*Exercise aim*:
Every line in the records below with the string "computer" needs to be copied out.

= Beginning of Section =

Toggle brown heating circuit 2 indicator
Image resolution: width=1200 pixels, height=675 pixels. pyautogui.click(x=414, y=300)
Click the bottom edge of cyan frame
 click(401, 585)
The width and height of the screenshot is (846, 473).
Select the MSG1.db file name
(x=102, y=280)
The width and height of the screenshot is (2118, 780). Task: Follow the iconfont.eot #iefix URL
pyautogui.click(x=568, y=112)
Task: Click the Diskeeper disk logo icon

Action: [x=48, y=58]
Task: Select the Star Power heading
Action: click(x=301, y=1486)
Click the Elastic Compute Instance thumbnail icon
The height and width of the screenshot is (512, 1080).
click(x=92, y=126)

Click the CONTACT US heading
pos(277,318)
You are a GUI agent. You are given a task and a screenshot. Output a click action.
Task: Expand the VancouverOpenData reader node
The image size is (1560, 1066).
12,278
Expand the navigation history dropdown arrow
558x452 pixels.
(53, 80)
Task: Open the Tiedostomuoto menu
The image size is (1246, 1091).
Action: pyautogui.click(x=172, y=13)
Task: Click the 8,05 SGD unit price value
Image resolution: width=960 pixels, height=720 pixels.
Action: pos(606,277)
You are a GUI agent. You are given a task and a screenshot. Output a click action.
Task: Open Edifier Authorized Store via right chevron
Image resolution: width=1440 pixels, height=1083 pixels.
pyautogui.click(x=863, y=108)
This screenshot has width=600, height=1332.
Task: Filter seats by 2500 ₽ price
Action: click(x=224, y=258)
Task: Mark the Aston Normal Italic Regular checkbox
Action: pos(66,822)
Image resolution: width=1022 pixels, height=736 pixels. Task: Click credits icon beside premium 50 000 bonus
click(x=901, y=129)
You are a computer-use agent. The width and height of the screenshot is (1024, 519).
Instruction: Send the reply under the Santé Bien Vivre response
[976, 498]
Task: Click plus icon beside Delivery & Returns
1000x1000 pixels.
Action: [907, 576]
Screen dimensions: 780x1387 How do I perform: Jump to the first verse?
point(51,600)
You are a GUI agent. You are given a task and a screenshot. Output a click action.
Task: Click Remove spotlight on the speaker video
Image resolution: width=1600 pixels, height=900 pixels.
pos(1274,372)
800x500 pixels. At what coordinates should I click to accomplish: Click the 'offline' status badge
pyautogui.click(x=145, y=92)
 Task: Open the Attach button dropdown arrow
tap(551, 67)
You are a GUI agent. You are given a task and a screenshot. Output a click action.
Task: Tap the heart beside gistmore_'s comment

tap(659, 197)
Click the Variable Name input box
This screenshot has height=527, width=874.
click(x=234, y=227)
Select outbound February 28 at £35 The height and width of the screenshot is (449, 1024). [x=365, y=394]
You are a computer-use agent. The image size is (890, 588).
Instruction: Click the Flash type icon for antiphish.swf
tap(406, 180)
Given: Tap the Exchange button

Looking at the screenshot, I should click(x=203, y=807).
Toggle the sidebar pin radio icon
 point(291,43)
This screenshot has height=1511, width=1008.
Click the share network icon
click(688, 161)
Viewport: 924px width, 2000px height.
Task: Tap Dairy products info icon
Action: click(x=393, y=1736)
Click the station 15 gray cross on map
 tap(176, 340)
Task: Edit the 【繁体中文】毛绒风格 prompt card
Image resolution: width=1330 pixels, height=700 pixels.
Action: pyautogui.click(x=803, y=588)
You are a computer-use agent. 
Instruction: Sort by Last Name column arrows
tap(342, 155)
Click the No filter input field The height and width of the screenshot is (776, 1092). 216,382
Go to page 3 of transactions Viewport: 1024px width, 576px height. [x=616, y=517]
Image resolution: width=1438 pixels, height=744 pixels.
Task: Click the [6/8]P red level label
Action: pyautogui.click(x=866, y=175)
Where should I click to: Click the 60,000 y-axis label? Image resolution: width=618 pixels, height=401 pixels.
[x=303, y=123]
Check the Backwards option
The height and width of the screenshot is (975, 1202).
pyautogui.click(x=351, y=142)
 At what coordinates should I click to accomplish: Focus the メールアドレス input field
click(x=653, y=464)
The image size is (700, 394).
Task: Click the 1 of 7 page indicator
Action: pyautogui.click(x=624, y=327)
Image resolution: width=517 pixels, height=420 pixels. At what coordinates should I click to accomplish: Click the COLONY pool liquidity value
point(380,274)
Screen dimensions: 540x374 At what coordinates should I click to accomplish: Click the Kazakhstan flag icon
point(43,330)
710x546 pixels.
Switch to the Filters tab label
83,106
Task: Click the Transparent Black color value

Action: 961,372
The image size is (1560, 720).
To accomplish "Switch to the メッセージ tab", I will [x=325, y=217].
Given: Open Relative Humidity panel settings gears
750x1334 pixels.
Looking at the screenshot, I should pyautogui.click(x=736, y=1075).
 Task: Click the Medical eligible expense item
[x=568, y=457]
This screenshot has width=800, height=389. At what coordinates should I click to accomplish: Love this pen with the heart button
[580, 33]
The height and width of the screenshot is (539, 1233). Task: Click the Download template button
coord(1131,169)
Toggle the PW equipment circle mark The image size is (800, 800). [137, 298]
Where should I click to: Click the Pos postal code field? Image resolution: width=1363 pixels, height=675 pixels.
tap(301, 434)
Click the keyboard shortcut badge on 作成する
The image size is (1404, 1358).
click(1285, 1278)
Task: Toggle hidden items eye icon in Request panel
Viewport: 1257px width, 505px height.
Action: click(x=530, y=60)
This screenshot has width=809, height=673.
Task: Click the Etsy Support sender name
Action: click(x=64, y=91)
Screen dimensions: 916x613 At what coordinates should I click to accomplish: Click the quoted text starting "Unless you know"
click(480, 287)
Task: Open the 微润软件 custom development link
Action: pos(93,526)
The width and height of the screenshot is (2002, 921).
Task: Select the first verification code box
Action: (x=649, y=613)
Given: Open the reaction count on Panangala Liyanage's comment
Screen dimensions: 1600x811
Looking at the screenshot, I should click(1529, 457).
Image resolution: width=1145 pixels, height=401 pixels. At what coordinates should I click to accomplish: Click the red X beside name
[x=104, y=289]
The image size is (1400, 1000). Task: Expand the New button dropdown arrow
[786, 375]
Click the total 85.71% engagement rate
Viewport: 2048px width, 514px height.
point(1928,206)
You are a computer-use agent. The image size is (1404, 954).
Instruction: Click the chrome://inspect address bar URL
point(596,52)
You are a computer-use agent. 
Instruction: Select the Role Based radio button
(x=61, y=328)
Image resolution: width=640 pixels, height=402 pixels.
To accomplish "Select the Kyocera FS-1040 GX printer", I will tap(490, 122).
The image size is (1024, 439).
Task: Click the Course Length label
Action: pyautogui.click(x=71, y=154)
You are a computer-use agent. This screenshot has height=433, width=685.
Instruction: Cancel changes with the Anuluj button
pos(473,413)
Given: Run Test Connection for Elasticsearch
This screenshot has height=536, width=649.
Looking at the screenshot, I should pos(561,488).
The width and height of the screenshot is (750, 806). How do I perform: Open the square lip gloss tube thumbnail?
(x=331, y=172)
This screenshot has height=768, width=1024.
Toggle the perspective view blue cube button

= End of Section =

*Answer section*:
You are a computer-use agent. The width and height of the screenshot is (1024, 519).
You are a computer-use agent. The image size is (890, 588).
You are a computer-use agent. 
You are a computer-use agent. The image size is (1404, 954).
You are a computer-use agent. 
You are a computer-use agent. This screenshot has height=433, width=685.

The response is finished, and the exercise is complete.